Generative AI is an AI technology which is capable of generating text, images, or other media, using generative models [1]. According to Gartner’s Hypecycle, the generative AI is currently on the peak of the inflated expectations on emerging technologies [21]. Its market is expected to have an explosive growth in the next ten years with a compound annual growth rate (CAGR) of 40% from $40 billion in 2022 to $1.3 trillion in 2033 [2]. This is mainly driven by the increasing rate of adoptions for Foundation Models (FM), e.g., Large Language Models, and their associated use cases (e.g., OpenAI’s ChatGPT and GitHub’s Copilot).

FMs are trained on a huge set of data and can be adapted (e.g., fine-tuned) to a wide range of downstream tasks [3]. Currently the most popular type of FM is Large Language Models (LLMs), which is trained on large corpus of unlabelled text data. Although these LLMs can perform various tasks from language translation to code generation, there are a few serious drawbacks which prevent FMs to be used alone in a general-purpose framework for much wider usage contexts. Instead of simply waiting for FMs to resolve these issues and become general purpose, current industry and academic researchers have come up with various innovative engineering solutions/frameworks to mitigate these issues.

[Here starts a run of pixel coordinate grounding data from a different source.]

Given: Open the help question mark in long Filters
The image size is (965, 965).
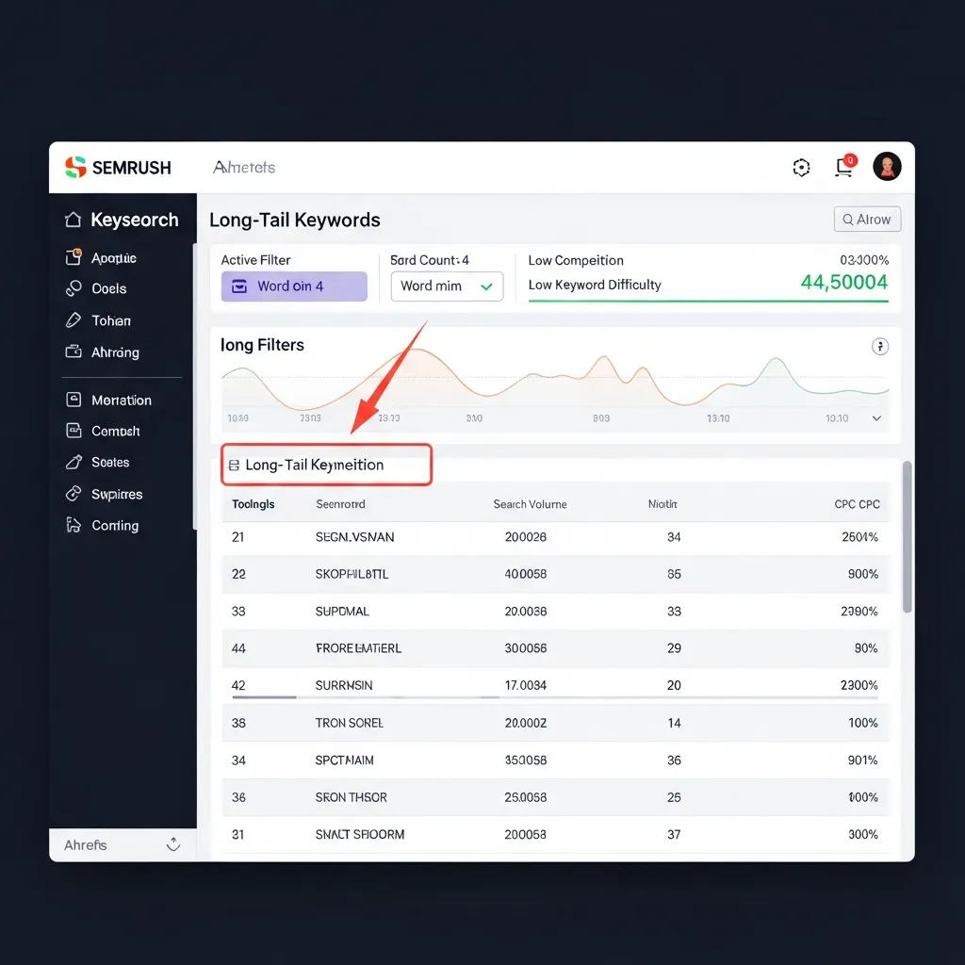Looking at the screenshot, I should 880,347.
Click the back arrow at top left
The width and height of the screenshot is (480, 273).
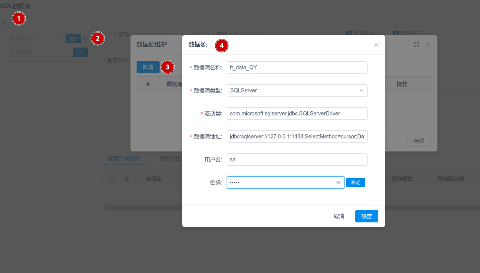click(x=5, y=23)
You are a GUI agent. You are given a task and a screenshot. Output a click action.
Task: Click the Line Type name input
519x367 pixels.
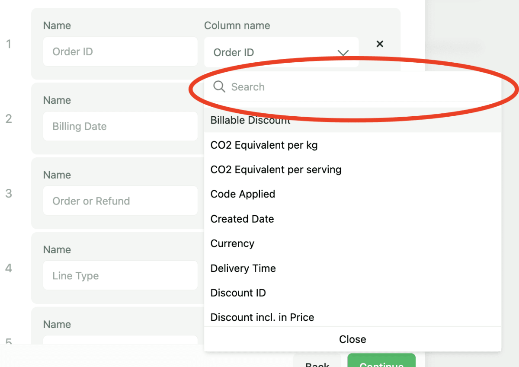click(120, 276)
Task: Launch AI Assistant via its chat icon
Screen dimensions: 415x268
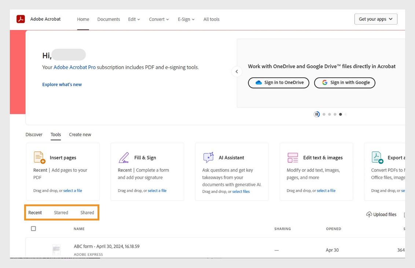Action: (x=208, y=157)
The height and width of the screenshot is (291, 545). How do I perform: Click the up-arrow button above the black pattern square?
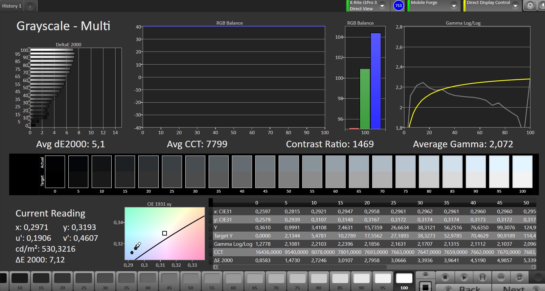(x=425, y=275)
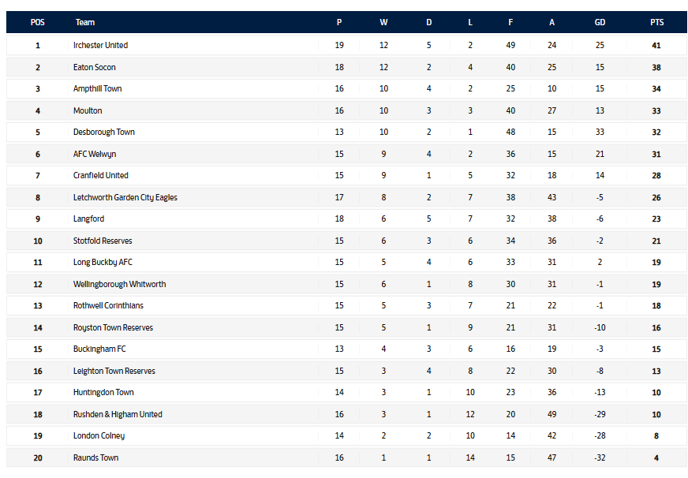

Below we describe a few such examples:

Grounding: Hallucinations refer to the problem of LLMs sometimes generating texts that is incorrect or purely fictional [4]. To mitigate this issue, it is recommended to incorporate LLMs with some domain specific knowledge databases, such as a vector database [7] or a Graph [8], so that the answers can be semantically searched within these right contexts.
External Tool Uses: Benchmarking studies have shown that LLMs are not good at logical reasoning tasks such as mathematical calculations [5] and logical inference [9]. On the contrary, traditional software applications are coded based on rules and excel in reasoning. Hence, various solutions have enabled LLMs to invoke external tools [11] or third-party plugins [13].
Prompt Engineering: Interacting LLMs are quite different from traditional ML models or classic software applications. Users interact with the LLMs through natural language like instructions, called prompts. However, LLMs may output incorrect or suboptimal results due to misunderstanding of the intentions behind such prompts. Hence, a new discipline, called prompt engineering [12], has emerged. The discipline focuses on developing tools and techniques to optimize the use of prompts for LLMs to accomplish a variety of tasks.

In addition to the aforementioned engineering techniques, various engineering frameworks (e.g., Langchain [18], HuggingGPT [19], and AutoGPT [20]) have been developed to facilitate the engineering of better FM-powered applications. These applications interact with one or multiple FMs and interacts with third party tools/frameworks. Hence, they are more capable of completing more complex tasks like price matching and enterprise search.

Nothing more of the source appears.